Anyway, this little box is at the bottom and it says “What is Ghosting?” Now, I’ve heard this term before but never knew what it meant. I figured it had something to do with video games. I don’t do video games so didn’t pursue it. This time, curiosity got the better of me and I looked it up. Apparently, I’ve been ghosting since before ghosting was common.
I tend to just disappear from people. Not so much in romantic relationships, although I’ve done it once or twice. But that was many, many moons ago. I don’t know if it’s a good or bad thing. But for me it’s been more frequent in friendships. It’s not like I didn’t try to keep the friendship alive before I cut all ties. I did. I really value my friendships. Maybe too much because the friends evolve into taking advantage of it.
In these instances it ends up with a very unequal amount of give & take, psychologically and emotionally, with me doing 90% of the giving. It’s totally exhausting constantly validating someone. So when I can’t take any more I cut all ties and disappear. I’ve tried different ways of equalizing the balance. Like trying to get them to be interested in what I’m saying as opposed to me always listening to what they’re saying. Butting in to their constant stream of self absorption to change the focus onto something else. Not even something about me. It doesn’t work. They just get upset that the attention is not on them at all times.

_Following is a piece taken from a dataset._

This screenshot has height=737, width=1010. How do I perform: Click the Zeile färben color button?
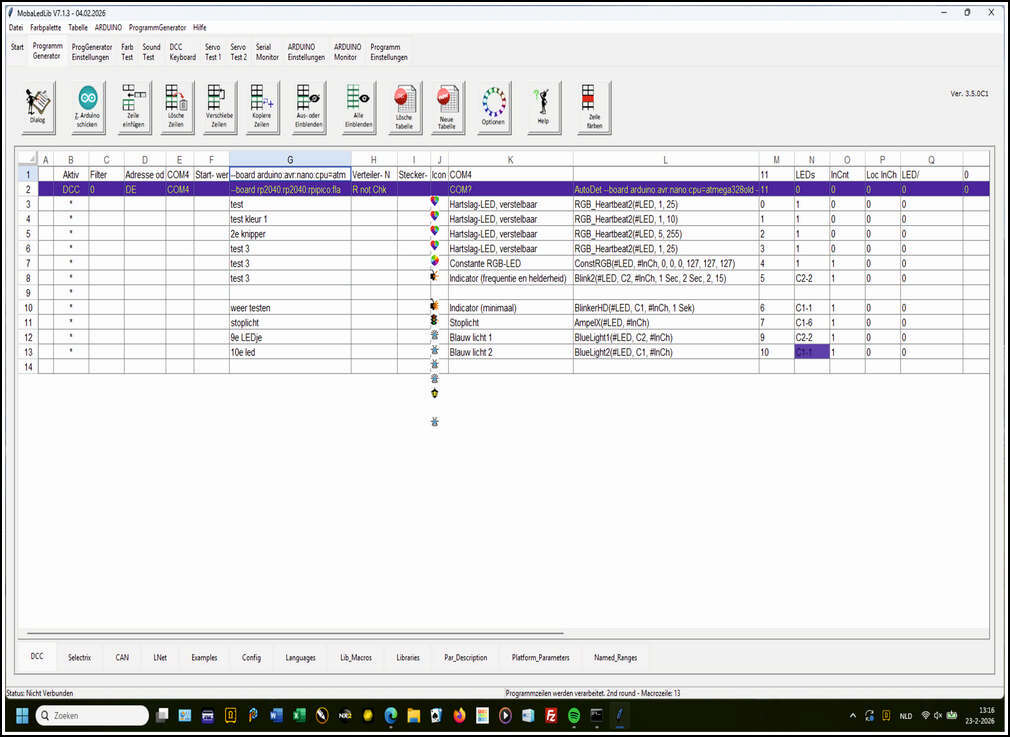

I’ve even tried broaching the subject itself, in a diplomatic way. Like they tell you to do in the articles. Yeah right. I got snapped at that I was being inconsiderate and not understanding. All because I wanted some recognition, some reciprocity in the friendship. To talk about what was going on in my life too.
One person would ask what was going on with me and I would say something about something that happened, and hope for a response. She would answer with “Oh. Well, I did blah,blah,blah today and blah,blah,blah happened to me yesterday.” and proceed to go on and on about herself. It got to the point that I didn’t even say anything about myself because I knew she didn’t give a crap. Why bother? I could set the phone down and be doing something and she would never know. I’d just say uh-huh or yeah every so often. Whereas in the beginning of the friendship I’d be interested in what she was saying and ask questions and contribute. Which is what I thought was how it was suppose to be, both ways.
So for me, ghosting is a tool. It’s something I use when I’ve exhausted not only myself, but ways of salvaging a friendship. As the years go on and things have happened to me, it’s more important than ever to know that life is too short and because of that, I’m important too. If I’m not of any more value than a fountain of validation or a prop for support to someone then they can just f* off. I will no longer sacrifice myself emotionally, psychologically or any other way for someone who doesn’t value me as a human being. They don’t deserve anything more than a ghost.